FC is considered an excellent biomarker associated with both clinical and endoscopic disease activity. 31 In fact, most data commonly reveal that FC is significantly reduced in IBD subjects with clinical and endoscopic remission and that values higher than 150–200 μg/g are mainly associated with disease relapse.31,32 Recently, the STRIDE-II has identified an FC cut-off value of 150 μg/g associated with MH, 4 but has considered a gray zone for FC values ranging from 150 to 250 μg/g. A post hoc analysis from the CALM study 33 demonstrated that an FC cut-off <250 μg/g was a useful surrogate marker for MH in CD, with a sensitivity of 70–74%, a specificity of 62–64%, and an AUC of 0.63–0.68. In accordance with this previous evidence, we found that an FC cut-off value of 94 μg/g was strongly and significantly associated with MH (sensitivity: 94.2%, specificity: 84.8%, PPV: 66.7%, NPV: 95.35%, AUC: 0.95), with an excellent FC/MH agreement (k = 0.81).
Some studies have explored using the combined cut-off values of FC and CRP to predict MH.
Bondjemah et al. 34 found that in adult active CD, FC < 200 μg/g or CRP < 5 mg/L could predict CDEIS < 6 with 83% sensitivity and 71% specificity. When assessing 355 patients with CD in CR, the combination of CRP < 10 mg/L and FC < 200 μg/g predicted CDEIS < 3 with 78% sensitivity and 58% specificity. In our study, we found that all subjects with FC < 94 μg/g also had CRP < 5 mg/L, with an excellent/good FC/CRP agreement for both MH (k = 0.82) and TH (k = 0.74). Thus, the ‘normal’ value of CRP should be included in the new definition of DR.
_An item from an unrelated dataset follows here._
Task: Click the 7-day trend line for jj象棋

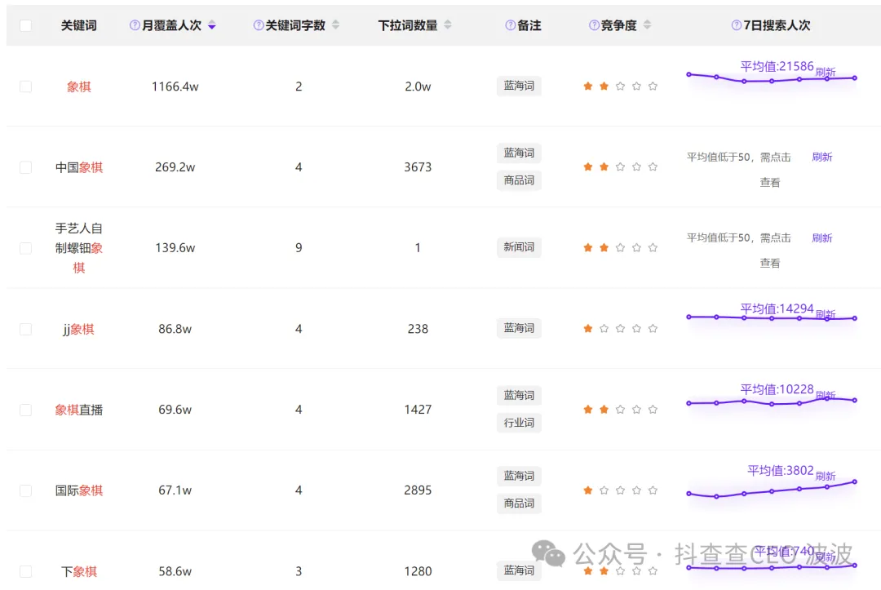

Although FC has been extensively evaluated in ulcerative colitis, and in association with MH in IBD in general, little is known about the relationship between FC and TH in CD.
A recent systematic review 35 explored the association between TH and biomarkers: among five studies that included a total of 742 patients, a normal CRP level was statistically associated with TH in two studies, and a good concordance (p = 0.02) between CRP levels and TH was observed in two other studies. In effect, only two studies (one of which was conducted in a pediatric setting 36 and the other in an adult setting 37 ) evaluated the association between TH and FC.
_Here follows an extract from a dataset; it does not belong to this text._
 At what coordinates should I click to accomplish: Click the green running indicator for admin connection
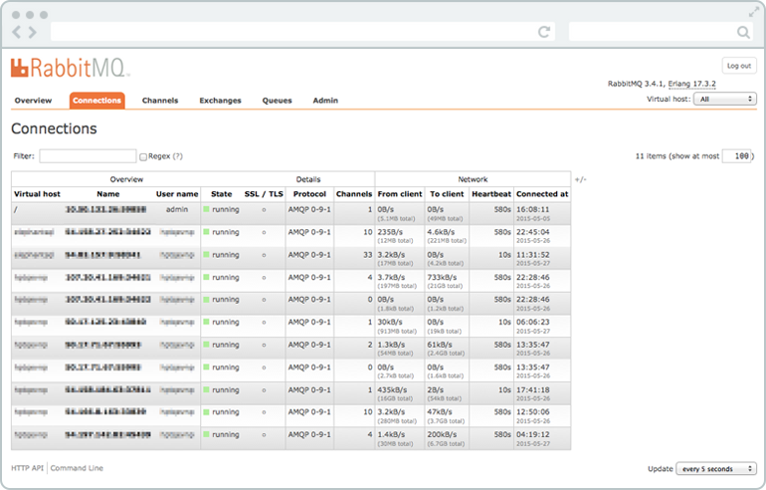coord(206,210)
With regard to the relationship between FC and active transmural disease, previous studies have shown that FC correlates with transmural inflammation measured by magnetic resonance enterography (MRE), with a correlation coefficient range of 0.46–0.72.38–40 Domachevsky et al. 41 and Bertani et al. 42 arbitrarily chose an FC cut-off >150 mg/g to associate FC with inflammation documented by PET/MRE and MRE, respectively. Cerrillo et al. 43 demonstrated that an FC cut-off of 166.5 mg/g predicted transmural inflammation (i.e., MaRIA score ⩾7), with an AUROC of 0.914.
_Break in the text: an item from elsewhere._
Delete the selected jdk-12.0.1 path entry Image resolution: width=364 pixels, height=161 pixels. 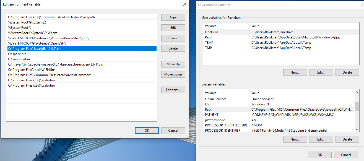[x=173, y=48]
Current knowledge about TH and FC is even more limited. In a recent multicenter Italian study by Calabrese et al. 44 to evaluate the role of ultrasonographic tight control and monitoring in CD during biological therapies, it was found that after 3, 6, and 12 months a significant proportion of patients achieved CR and normalization of CRP and FC compared with the baseline. After 12 months, patients who achieved clinical and biochemical remission had a higher rate of TH or improved lesions than the unchanged/worsened lesion group, although specific FC or CRP cut-off values were not found in the study.
A recent pediatric study 36 evaluating the role of biomarkers (FC and CRP) in predicting MH and TH found that an FC cut-off value <100 μg/g predicted deep healing (MH + TH), with a sensitivity of 71%, a specificity of 92%, and an AUC of 0.93. Moreover, the best cut-off value of CRP to predict deep healing was <3 mg/L (72% sensitivity, 68% specificity, and 0.81 AUC).
Noh et al. 37 evaluated the usefulness of FC for predicting deep healing (MH + TH) in 268 adult Korean patients with CD receiving anti-TNF therapy, and found that subjects with deep healing (achievable in 28.7% of anti-TNF-treated patients) displayed lower FC values than those with ‘only’ MH (56.5 versus 160.5 mg/kg, p < 0.01). The FC cut-off value of 81.1 mg/kg showed 62.3% sensitivity, 81.7% specificity, 57.8% PPV, and 84.3% NPV for predicting deep healing, with an AUC of 0.767.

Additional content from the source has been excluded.